How does PWD change behavior? A study showed that performance of a group of non-piano players that practiced a piece on a keyboard, and a group that practiced only mentally by visualizing practicing on a keyboard, had similar performance outcomes! In other words, mental rehearsal has real value.
Another reason that recalling and replaying an event is helpful for memory is that the act of writing uses the sense of touch, watching the words flow onto paper uses the sense of sight, and both ignite a replay of the event in your mind's eye. Multiple sensory engagement plus intentionality means increased retention. Asking yourself what you learned today might get the same response that your kids give when you ask that question at the end of the day: "nothin!". It takes intentional reflection to sift the value out of your day's experiences.
Another value of PWD is gaining emotional control over the events of the day. There are many days when the last thing you want to do is to think about your shift. You want to just relax and forget it. Perhaps on an awareness level you can do that, but there is often a part of your brain still churning things over and creating tension and anxiety at a sub-awareness level.
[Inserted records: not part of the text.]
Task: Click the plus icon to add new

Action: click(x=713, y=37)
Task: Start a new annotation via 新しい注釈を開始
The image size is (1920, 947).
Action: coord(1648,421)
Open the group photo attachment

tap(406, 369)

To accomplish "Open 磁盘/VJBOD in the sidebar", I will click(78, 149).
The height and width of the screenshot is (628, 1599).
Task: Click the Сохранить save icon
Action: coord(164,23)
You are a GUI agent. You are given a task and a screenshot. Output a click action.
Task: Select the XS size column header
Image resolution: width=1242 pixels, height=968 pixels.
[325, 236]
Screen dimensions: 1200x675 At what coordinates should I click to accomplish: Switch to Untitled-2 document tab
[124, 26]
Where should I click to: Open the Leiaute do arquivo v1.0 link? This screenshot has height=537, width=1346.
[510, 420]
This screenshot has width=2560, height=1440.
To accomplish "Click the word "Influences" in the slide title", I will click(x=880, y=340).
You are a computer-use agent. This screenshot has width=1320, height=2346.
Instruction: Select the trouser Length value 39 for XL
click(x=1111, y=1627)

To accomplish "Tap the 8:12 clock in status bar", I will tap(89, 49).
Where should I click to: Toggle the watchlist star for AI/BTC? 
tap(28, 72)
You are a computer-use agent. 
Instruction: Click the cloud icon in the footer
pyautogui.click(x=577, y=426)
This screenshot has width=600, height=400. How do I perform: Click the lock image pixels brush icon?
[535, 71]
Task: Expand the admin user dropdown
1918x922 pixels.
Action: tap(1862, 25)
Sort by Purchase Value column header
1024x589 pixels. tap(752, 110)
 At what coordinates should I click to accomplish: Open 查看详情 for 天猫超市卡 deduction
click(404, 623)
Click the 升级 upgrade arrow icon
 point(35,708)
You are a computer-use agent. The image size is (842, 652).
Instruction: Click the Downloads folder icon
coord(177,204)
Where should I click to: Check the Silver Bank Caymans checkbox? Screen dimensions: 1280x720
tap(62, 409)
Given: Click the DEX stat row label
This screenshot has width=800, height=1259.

Writing things out provides a way to process and contain those events, resolving them to some degree so that you can get them "off your mind" by getting them on the page.
Finally, because much of our routine daily activity is on autopilot, we assume that we're operating optimally if we have a normal day. The opportunity for self-improvement in our job performance, relationships, eating habits, fitness routines and other areas of life comes from a self-awareness that can only come from intentional reflection.
We like to talk about the warrior spirit and a survival mindset. On a shallow level, many interpret that kind of character as one in which we must ignore and deny our imperfections and pretend to be tough. A more honest and mature definition is a confidence that comes from mental fitness and self-awareness. PWD is a great work out for top performers. Just don't tell anybody you're keeping a diary. They will snoop.